The key arm here is expansion group D as that is a similar patient population to the P3 trial. The median PFS in this group ended up being 12.9 months. For reference, fulvestrant alone in this late-stage of disease has a median PFS of about 3.5-4 months if lucky.

In patients with a PI3Ka mutation who took Piqray (albelisib), the median PFS was about 11 months. The results seen in treatment group C are far more common in this late-stage of disease. Although the Lancet article noted that the patients in treatment group C were likely less sick compared to treatment group D, there is a mechanistic explanation for treatment group D having superior results. Typically, mTOR inhibitors, such as Everolimus, are dosed in a pulsating manner. Chronic, high-dose Everolimus is used as an immunosuppressant for organ rejection. Conversely, low-dose, pulsating Everolimus was shown to increase the immune response to a flu vaccine in older people. There is a good body of evidence to suggest that dosing mTOR inhibitors in a pulsating manner is superior to a chronic dosing schedule in most people, with the exception of organ transplant recipients.

Although not relevant to this treatment population, the results in expansion group A were also very impressive versus the standard of care. The PFS was about 46 months, compared to about half that for the current standard of care of the AI + CDK4/6 inhibitor.

I don’t think there is much doubt we will see a difference in efficacy versus the control arms.

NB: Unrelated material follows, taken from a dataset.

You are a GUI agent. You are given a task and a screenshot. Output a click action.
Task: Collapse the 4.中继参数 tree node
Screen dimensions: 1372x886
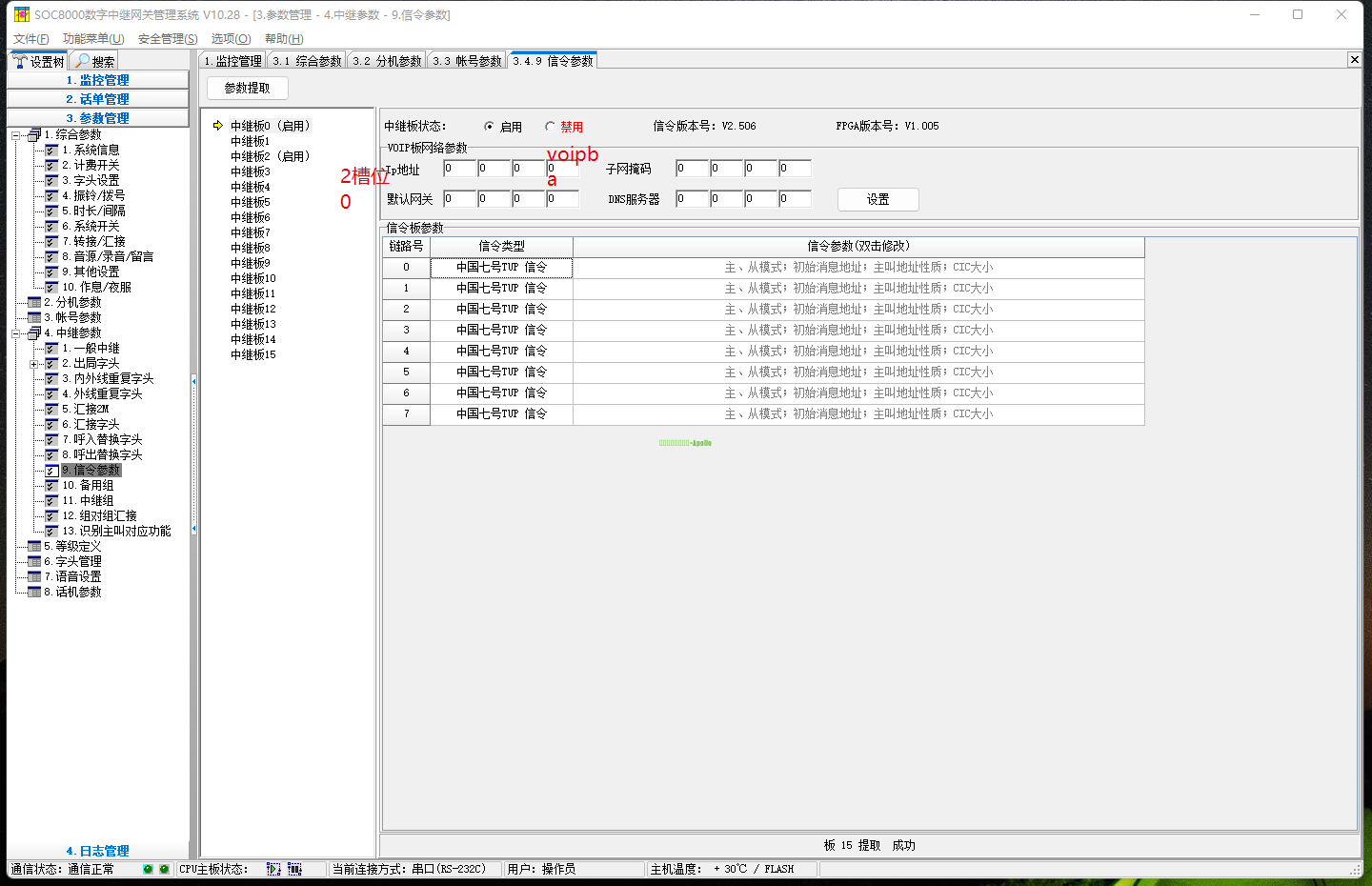[x=15, y=333]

However, the prevalence of AEs is something worth discussing further.

80% of participants had a grade 3 or above AE. Dose reductions were required in 18/27 patients in group D. The most common grade 3 or grade 4 event was neutropenia. 53% had grade 3 neutropenia; 10% had grade 4 neutropenia. However, gedatolisib monotherapy is not associated with myelosuppression, but the study protocol required dose reductions for grade 3 or above neutropenia. The neutropenia was likely a result of the palbociclib.

The other common grade three AEs were stomatitis or mucosal inflammation (common in mTOR inhibitors), rash, and fatigue. GI AEs, although prevalent, were not deemed grade 3 or above. Apart from neutropenia, the side effect profile appears to be manageable. However, this could worsen in phase 3. The FDA is no doubt aware of the risks and gave the green light to the trial, despite 80% of study participants having a grade 3 or above AE. The biggest risk to this trial is the side effect profile.

Conclusion

Gedatolisib likely works and will meet several primary endpoints in the P3. However, the side effect profile is a huge risk here. The development history is not promising, although gedatolisib appears to be more effective and has fewer side effects than previous treatments. Additionally, they seem to have stumbled upon a much better dosing schedule, which makes sense mechanistically with what is known about mTOR inhibitors. This one is a gamble, but there is a lot of money to be made on the upside if the trial is successful. The topline results are due in Q2 2025.